This thread started (and morphed) on the Topband reflector but upon
reflection(hi) it's really a topic much more suited for CQ-CONTEST.
Since the OP didn't post here, I've wiped his call and edited out almost all
of his comments, leaving only a brief statement and his question which seems
to be a common complaint here and there on the internet after every major
contest. Certainly I've seen it numerous times in the 3830scores.com
comments.
The new subject line is my interpretation of his statement/question.
My reply to him/all is below his question.
Thoughts?
VE9AA
Mike - Keswick Ridge, NB, Canada
<snipped the rest out> <wiped the OP's call>
...< the late Fred Laun, K3ZO (bless his departed soul), flatly refused to
send any faster than about 24 - 26 WPM and STILL usually managed to work
more people over the entire period of a contest than most DXpeditions manage
to work over the same time period on any band while sounding like a runaway
woodchuck.
So, to repeat my question: how the hell do you get these QRQ fellows
to QRS??
<snip>??
- - -
de VE9AA:
GM Everyone,
With respect. May Fred/K3ZO RIP. I liked Fred a lot.
Nobody is winning major contests at 24-26wpm. It's purely a contest math
thing. There's only so much time in a contest to work with and every second
counts. You can get roughly twice as many characters sent at 50wpm than you
could at 25wpm.
(Of course sending at 100wpm would not work because nobody can copy that),
but certainly most ops can copy their call at 30, 40 or even 50wpm. If it's
a known exchange (like CQ Zone #) then it's easy to make a QSO. (SS would
likely not work running @ 50wpm for obvious reasons)

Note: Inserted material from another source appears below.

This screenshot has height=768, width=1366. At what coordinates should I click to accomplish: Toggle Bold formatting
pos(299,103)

You don?t even need to take my word for it. Please don't.
Go to the online scoreboard during or 3830scores.com very soon after any
major contest(CQWW,ARRLDX,CW Sprint etc). Go to the RBN. Search any
callsign in the top five. The speeds are all reported by the RBN.
They?re ALL sending faster than 24-26wpm. It's just contest math. Nothing
more. A few seem to want guys to send slower, but you can't fight the math.

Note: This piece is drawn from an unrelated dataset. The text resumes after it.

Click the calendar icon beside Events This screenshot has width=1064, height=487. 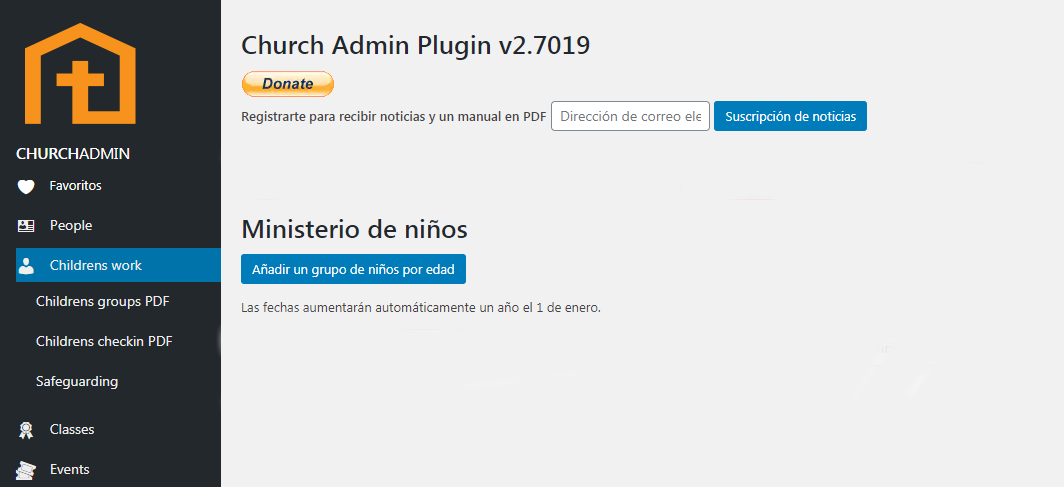coord(27,470)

That's why SO2R is also popular. You can squeeze in more QSOs.
If 33-36wpm CW bothers you, then you need to learn to listen faster.

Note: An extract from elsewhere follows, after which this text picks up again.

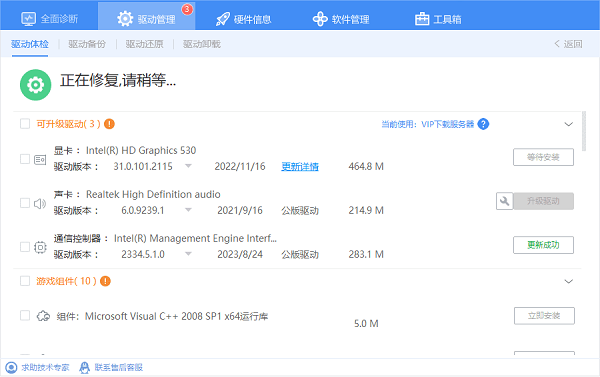
Task: Collapse the 可升级驱动 section chevron
Action: 569,124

(BTW, I am not being belligerent; I put my money where my mouth is.) When I
got back into contesting in 2010 after a hiatus, I was rock solid at only
26-27wpm but found in my years away speeds in general had gone up, so I put
a mobile rig in my car (see qrz.com) and listened to 20M CW for an hour a
day M-F for a year, then pushed and pushed and pushed myself with on-air
practice (home+mobile) and Morserunner so I can keep up with most (but not
all) contest ops today. QRQ ops don't bother me like they seem to some
folks. It just drives me to practice more.
Asking QRQ contest ops (or DXpeditions) to slow down won't work. You can't
fight the math. If they want to make more Q's, they need to send faster (or
lose the contest or come home from that rare Island with xx thousands less
Q's).
GL in your endeavours !
dit dit
CU (all of a sudden!) in the next one.